Ojalá. ¿Recuerdas lo mucho que odiabas esa palabra? Ojalá. Decías que era una palabra espantosa que sólo reflejaba algo que deseas mucho pero que no puedes conseguir jamás. Pues yo hoy la voy a usar. Desde que me marché no dejó de hacerlo. Tengo millones de ojalás amontonados por el suelo. Algunos amargos, otros esperanzadores e incluso unos pocos soñadores. Aunque a esos les salieron alas y se marcharon hace tiempo. Ojalá pudiera estar ahí, te echo de menos.
A veces intento que el mundo se colapse. Desearía tanto que un día chocáramos y que las chispas que saltaran nos fundieran de tal forma que cuando nos separáramos de nuevo yo pudiera tener algo tuyo, como tu risa o el aire que inspiras en cada bocanada y tú algo mío como mi esperanza (que falta te hace) o mis recuerdos donde pudieras ver cómo te miraba y que sentía cuando aparecías con esa sonrisa y con los ojos brillantes.
También cabe la posibilidad, de que al chocar dejáramos de existir y nos fundiéramos con el universo. Infinitos, etéreos, legendarios, únicos. Y entonces podríamos pasar la eternidad entrelazados, unidos. Pero es solamente un sueño. Quizás… si no estuviéramos a años luz, si no fuera tan grande esta maldita distancia que nos separa a pesar de que ahora mismo puedo verte perfectamente.
¿Sabes que aquel día en el que te rompiste yo tenía mucho miedo? No sé si habrás pensado en eso, pero yo estaba aterrado. No entendía dónde estaba, ni qué estaba pasando. Me quedé quieto, en medio de ninguna parte, esperando a que alguien me encontrara, deseando que me estuvieras buscando. Pero era imposible, me volví invisible y no tengo ni idea de cuánto tiempo va a durar esto.

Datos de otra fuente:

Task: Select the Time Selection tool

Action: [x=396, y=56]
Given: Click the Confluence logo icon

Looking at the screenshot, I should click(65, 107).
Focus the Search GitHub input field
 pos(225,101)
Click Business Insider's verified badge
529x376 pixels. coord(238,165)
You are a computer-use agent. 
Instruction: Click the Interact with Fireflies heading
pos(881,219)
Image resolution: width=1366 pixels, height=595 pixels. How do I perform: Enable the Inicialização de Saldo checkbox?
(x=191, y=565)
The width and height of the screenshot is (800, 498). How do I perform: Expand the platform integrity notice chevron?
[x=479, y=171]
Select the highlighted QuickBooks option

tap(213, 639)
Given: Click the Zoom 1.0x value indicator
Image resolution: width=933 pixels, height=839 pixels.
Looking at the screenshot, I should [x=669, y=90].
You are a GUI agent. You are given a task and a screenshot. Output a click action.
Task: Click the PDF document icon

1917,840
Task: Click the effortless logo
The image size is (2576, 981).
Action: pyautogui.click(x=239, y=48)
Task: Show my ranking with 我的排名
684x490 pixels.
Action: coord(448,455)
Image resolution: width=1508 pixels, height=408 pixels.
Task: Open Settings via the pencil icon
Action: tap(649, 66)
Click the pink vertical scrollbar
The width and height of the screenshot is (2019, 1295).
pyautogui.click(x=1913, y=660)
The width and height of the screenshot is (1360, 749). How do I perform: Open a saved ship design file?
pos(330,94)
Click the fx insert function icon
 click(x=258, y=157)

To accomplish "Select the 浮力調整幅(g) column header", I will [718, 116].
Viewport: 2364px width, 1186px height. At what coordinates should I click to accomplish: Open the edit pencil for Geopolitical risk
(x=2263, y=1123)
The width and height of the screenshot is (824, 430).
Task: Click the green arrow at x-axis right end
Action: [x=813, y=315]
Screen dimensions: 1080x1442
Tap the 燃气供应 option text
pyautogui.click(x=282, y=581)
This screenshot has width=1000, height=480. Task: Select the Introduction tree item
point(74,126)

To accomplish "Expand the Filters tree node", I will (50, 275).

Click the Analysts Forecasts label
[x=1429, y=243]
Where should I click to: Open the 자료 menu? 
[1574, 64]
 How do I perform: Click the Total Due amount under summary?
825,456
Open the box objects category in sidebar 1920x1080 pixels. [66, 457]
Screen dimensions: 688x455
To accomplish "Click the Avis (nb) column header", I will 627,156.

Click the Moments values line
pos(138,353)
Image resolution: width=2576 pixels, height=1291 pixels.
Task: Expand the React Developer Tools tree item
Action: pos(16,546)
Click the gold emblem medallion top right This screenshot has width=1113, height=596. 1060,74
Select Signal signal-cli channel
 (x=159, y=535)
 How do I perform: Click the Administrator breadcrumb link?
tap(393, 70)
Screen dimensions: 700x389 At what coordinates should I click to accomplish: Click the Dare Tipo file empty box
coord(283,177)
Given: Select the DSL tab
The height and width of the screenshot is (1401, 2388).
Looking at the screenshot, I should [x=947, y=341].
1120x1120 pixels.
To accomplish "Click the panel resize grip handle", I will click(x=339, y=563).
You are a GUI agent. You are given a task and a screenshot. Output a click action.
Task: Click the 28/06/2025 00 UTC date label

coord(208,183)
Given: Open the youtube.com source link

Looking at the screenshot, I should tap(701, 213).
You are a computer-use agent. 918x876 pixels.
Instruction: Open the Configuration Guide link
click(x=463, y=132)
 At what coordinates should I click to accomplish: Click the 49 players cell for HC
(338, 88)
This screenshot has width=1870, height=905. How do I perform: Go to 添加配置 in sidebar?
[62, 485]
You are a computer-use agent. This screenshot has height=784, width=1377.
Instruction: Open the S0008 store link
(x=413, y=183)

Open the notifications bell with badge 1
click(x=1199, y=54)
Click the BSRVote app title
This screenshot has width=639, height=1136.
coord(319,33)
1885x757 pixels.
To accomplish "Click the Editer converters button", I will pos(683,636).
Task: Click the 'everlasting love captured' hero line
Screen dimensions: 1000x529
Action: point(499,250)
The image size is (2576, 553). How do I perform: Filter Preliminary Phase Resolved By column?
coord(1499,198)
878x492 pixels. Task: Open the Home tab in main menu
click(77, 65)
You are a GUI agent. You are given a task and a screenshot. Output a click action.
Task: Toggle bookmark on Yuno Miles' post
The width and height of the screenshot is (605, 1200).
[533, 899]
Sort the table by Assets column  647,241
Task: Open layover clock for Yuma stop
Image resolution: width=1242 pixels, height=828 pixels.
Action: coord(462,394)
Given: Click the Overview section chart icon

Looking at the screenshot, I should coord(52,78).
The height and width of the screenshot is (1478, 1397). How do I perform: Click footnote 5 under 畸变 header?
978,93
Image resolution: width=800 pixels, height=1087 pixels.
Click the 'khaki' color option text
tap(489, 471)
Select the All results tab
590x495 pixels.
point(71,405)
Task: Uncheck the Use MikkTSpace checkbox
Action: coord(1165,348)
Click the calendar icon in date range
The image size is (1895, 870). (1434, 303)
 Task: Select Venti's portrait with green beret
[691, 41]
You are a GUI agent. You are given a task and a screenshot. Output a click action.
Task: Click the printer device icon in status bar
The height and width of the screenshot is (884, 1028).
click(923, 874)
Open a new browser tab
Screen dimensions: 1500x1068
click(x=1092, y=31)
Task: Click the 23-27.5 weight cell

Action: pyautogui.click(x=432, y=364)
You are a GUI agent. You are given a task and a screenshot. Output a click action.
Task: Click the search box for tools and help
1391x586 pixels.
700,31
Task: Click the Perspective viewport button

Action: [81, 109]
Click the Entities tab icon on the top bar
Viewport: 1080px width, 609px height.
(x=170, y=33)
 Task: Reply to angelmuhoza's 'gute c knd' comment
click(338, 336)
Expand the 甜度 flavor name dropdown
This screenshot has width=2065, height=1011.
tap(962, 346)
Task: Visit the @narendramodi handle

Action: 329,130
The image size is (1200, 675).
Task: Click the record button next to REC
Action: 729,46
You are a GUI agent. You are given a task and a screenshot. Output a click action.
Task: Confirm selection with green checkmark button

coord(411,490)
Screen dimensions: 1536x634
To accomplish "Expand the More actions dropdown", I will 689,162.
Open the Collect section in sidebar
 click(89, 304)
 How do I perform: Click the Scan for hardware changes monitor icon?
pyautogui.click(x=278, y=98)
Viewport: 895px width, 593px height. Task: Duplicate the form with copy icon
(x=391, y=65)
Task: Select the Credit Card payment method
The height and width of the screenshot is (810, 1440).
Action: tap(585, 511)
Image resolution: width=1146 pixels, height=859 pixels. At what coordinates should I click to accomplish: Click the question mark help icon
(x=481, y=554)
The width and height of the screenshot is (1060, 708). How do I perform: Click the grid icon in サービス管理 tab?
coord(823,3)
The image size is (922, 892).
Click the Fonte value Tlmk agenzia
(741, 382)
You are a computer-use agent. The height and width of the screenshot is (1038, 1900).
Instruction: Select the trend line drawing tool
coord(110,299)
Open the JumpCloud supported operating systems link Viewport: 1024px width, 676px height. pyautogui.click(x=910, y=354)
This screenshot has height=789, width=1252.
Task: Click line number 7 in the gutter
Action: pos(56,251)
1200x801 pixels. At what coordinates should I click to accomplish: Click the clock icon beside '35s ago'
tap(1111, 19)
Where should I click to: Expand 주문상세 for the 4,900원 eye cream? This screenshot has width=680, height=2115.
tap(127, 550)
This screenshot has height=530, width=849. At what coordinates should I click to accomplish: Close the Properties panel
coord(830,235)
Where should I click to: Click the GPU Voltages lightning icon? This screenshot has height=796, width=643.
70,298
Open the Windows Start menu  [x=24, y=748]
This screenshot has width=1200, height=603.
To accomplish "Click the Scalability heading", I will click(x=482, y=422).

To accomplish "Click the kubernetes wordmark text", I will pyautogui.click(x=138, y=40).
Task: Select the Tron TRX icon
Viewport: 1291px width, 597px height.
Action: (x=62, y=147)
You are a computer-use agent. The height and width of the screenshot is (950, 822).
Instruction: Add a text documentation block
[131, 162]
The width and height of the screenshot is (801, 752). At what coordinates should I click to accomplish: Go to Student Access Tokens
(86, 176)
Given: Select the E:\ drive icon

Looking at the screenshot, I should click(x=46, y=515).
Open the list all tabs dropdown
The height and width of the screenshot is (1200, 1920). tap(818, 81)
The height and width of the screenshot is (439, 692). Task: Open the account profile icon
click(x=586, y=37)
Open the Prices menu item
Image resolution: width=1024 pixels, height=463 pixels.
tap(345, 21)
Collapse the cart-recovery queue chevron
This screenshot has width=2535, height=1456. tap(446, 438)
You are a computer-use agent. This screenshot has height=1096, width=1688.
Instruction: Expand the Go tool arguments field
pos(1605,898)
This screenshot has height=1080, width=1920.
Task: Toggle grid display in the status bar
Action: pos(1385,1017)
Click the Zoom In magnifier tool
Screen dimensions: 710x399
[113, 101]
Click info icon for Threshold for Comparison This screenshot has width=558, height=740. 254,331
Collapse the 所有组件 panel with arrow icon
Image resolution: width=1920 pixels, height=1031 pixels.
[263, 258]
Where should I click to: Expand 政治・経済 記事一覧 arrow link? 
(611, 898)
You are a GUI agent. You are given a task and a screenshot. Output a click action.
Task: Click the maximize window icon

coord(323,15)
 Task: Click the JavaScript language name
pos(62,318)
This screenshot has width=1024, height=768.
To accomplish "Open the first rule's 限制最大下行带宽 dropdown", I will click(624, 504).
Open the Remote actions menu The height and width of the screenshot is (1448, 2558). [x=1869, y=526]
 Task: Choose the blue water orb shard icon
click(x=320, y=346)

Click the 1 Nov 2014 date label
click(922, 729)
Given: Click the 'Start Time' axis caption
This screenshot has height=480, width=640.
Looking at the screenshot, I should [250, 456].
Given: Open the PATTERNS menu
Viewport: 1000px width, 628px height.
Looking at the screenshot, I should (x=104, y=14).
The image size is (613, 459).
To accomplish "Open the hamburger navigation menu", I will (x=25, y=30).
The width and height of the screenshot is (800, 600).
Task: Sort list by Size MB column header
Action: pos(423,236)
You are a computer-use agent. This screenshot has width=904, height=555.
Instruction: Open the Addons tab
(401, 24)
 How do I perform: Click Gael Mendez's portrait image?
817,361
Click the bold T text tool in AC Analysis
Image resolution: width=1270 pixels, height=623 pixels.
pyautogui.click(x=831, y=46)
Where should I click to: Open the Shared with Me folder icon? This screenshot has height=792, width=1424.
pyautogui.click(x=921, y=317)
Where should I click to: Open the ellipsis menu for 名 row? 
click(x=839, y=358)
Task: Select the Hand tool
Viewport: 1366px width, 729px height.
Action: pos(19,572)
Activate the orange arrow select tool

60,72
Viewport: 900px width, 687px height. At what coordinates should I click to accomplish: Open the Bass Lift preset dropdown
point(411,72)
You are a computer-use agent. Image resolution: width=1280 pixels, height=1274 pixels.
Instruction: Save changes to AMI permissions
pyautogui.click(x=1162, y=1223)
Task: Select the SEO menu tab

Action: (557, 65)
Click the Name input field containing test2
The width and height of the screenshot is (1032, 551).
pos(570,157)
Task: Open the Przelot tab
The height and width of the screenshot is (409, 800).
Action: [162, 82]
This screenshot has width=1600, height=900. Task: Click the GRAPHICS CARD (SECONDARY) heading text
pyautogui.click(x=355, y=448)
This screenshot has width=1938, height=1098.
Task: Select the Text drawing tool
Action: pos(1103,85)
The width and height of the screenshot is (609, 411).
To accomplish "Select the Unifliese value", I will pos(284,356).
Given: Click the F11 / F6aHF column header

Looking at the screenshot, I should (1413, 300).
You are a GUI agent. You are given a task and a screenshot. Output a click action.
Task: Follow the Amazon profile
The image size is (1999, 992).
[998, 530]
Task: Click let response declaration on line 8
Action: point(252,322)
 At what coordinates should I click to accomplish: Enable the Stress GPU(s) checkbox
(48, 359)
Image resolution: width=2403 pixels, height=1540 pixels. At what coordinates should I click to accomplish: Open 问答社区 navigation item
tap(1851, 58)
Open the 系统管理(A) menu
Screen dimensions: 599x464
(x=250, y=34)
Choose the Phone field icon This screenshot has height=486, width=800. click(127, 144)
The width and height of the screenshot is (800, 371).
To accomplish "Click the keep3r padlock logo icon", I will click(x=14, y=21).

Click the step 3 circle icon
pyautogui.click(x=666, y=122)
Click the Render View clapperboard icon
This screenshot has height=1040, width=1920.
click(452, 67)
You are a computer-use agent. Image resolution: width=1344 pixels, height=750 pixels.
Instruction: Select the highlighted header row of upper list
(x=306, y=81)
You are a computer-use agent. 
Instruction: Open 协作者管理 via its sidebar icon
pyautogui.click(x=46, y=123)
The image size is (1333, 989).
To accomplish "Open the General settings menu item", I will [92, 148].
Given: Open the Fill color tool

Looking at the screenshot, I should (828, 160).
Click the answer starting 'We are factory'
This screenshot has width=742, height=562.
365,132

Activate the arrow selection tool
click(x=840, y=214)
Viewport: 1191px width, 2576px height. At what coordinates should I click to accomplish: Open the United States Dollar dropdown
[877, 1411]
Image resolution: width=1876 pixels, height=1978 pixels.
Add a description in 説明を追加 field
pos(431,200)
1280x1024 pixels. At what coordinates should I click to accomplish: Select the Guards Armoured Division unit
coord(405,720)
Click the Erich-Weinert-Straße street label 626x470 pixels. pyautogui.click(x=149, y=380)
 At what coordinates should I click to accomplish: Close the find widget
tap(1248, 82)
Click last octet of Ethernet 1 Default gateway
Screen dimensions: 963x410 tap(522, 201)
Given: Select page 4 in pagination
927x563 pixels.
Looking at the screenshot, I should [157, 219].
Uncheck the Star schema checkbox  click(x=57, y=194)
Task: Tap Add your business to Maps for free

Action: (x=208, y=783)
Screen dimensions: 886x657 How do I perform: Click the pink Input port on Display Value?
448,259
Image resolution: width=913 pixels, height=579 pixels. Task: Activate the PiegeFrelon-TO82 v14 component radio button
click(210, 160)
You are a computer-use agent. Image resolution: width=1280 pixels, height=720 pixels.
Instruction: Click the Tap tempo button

Ya ha pasado el tiempo, pero creo que sigo sin entenderlo. Aquí todo va demasiado rápido, aquí todo es muy grande. Es como un desierto gigante en el que de pronto te encuentras un océano que apaga el calor. Es todo tan brillante. Es todo mentira. No sé, quizás no encaje nunca aquí. Supongo que no. ¿Cómo podría encajar en un sitio en el que tú no estás?
A veces me tiemblan las rodillas y siento que la brisa más ligera podría derribarme. Luego me río. ¡Aquí nunca hay viento! Aquí nunca pasa nada. Sólo puedo quedarme sentado, o quizás estoy flotando, mirándolo todo, atontado por la densidad del aire, escuchando conversaciones ajenas de gente que no he visto nunca, viendo cómo se mueven y continúan con sus vidas, sin saber que les observo.
Y cuando me quedan fuerzas, grito. Te llamo todo lo alto que puedo, asombrado de que aunque estoy frente a ti, tú no puedes verme. Y maldigo todo, el mundo, las guerras, las armas. Maldigo aquella tarde en la que salí al campo de batalla, alentado por un discurso que hablaba de lo fácil que sería la victoria, y ya no regresé nunca más. Ahora estoy muerto.